O problema é sério e não acontece só no Brasil: parlamentares votando contra projetos de lei não porque são contra a ideia do projeto, mas porque são contra quem o apresenta. E, na mesma toada, parlamentares votando a favor de um projeto não porque são a favor do que é apresentado, mas porque apoiam quem o apresenta.
Nos EUA, republicanos e democratas fazem isso com frequência. No Reino Unido, são os conservadores e os trabalhistas que se chocam. E assim por diante.
No meio está sempre a população, que é quem sai perdendo. Afinal, se o parlamentar está aprovando ou rejeitando projetos baseado em personalidades e não no mérito da ideia, boas ideias estão sendo descartadas e más ideias estão sendo aprovadas irresponsavelmente. Pior: essas ‘personalidades’ quase sempre envolvem trocas (ou recursas) de favores pouco morais (ainda que legais).
Isso é o óbvio. Mas existem outros dois problemas acarretados por essa prática.
Primeiro, o Brasil é presidencialista. Isso significa que Executivo e Legislativos são absolutamente independentes (compare isso com o parlamentarismo, onde o chefe de governo – o primeiro ministro – está onde está porque tem maioria no Legislativo). O regime presidencialista só funciona se parlamento e presidente mantêm uma relação de respeito e sem subserviência de um ao outro.
Ao tornar-se subserviente ou assumir uma posição refratária baseada em personalidade, o parlamento deixa de analisar o mérito das ideias.
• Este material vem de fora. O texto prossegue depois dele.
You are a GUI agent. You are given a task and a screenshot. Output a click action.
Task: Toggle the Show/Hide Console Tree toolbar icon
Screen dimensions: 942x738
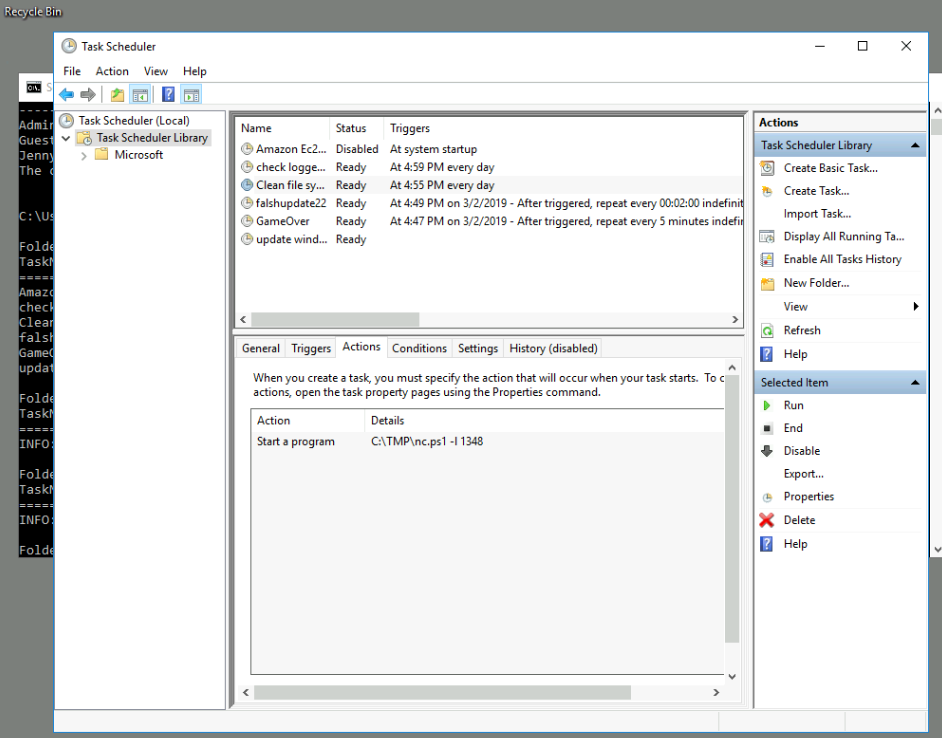[140, 95]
No parlamentarismo, o gabinete analisa com muito mais afinco o mérito dos projetos que apresenta porque o gabinete faz parte do próprio parlamento. Os membros do gabinete são membros do parlamento. Como seus colegas, eles não só representam os interesses do governo, mas também representam os interesses de seus eleitores diretos.
Já no presidencialismo, não. A função de análise cabe ao parlamento. O presidente da República representa o governo. Se o parlamento não faz a análise do projeto apresentado pelo Executivo, o projeto é aprovado ou rejeitado sem que ninguém tenha realmente ponderado a respeito de seus méritos do eleitor. E mais: exatamente qual é a vantagem de termos a separação característica do presidencialismo se Legislativo e Executivo agem como se fossem um parlamentarismo?
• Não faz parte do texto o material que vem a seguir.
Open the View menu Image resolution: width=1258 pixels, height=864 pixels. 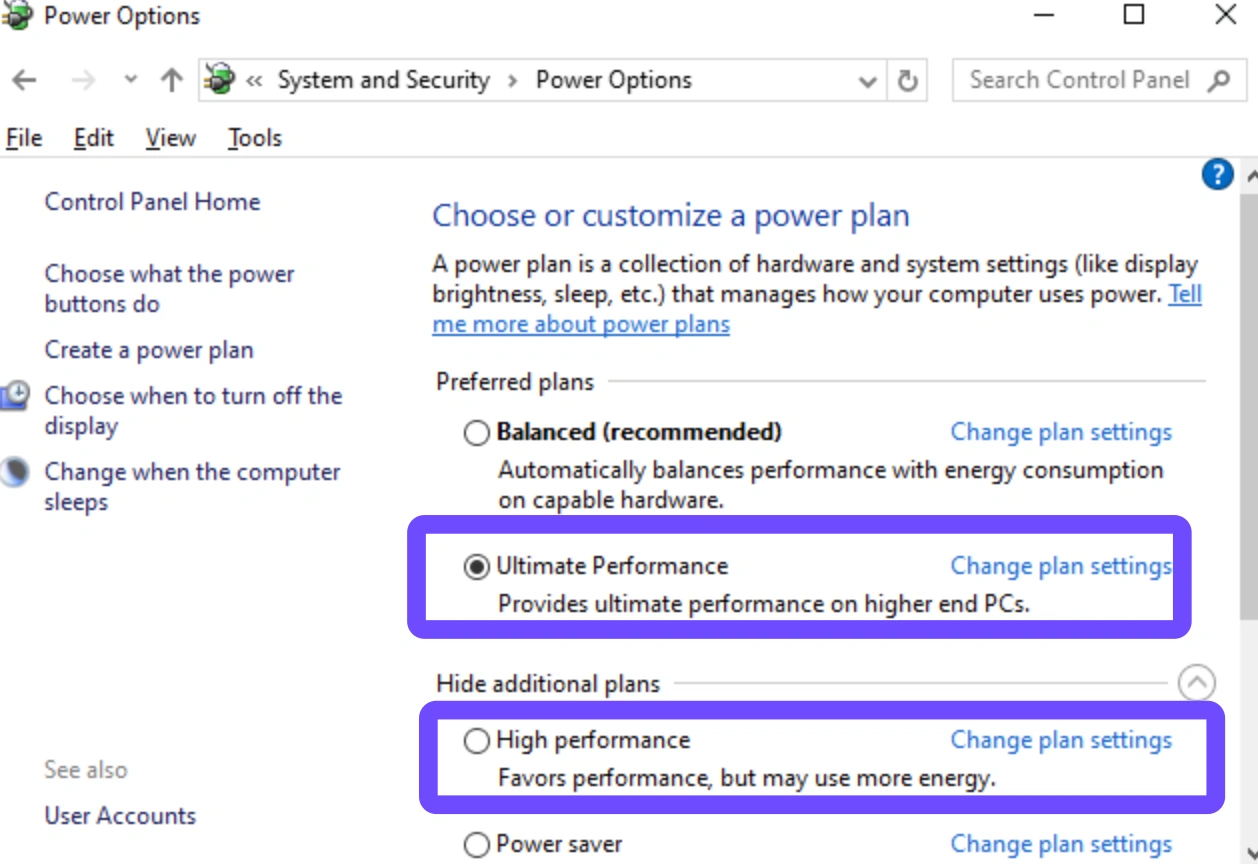[170, 138]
O segundo problema é que, quando os parlamentares votam baseados em quem apresenta e não no que é apresentado, o eleitor não tem como distinguir o joio do trigo. Ele não sabe se aquele partido é de fato a favor do aumento de determinado tributo ou de tal lei ambiental. Ele sabe como aquela bancada votou, mas não se o partido votou porque acredita em tal ideia, ou se simplesmente foi porque é aliado ou de oposição ao governo.
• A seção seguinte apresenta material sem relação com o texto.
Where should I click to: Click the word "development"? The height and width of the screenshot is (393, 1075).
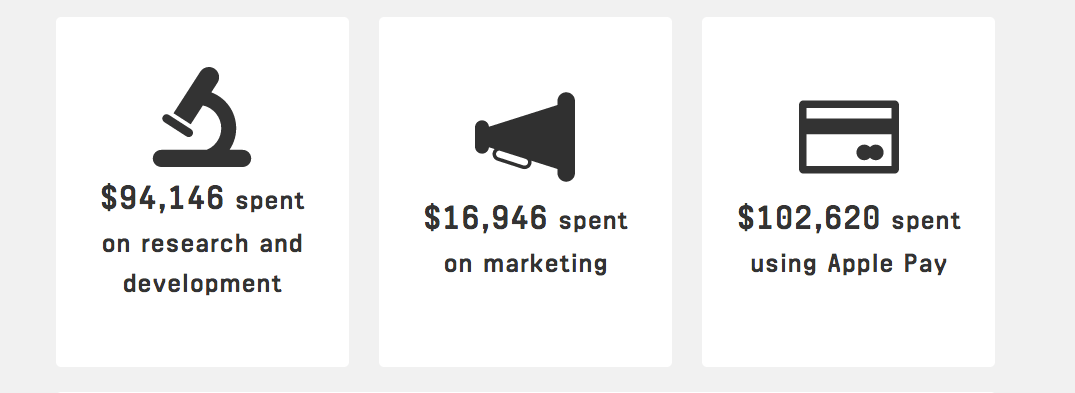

Isso cria um problema grave para a democracia porque mesmo se mudarmos o partido no governo, podemos continuar com políticas similares porque quem havia votado contra agora vota a favor da mesma ideia porque seu presidente está no poder. E vice-versa. Em outras palavras, acabamos votando apenas por mera formalidade já que não sabemos exatamente quem é a favor do quê.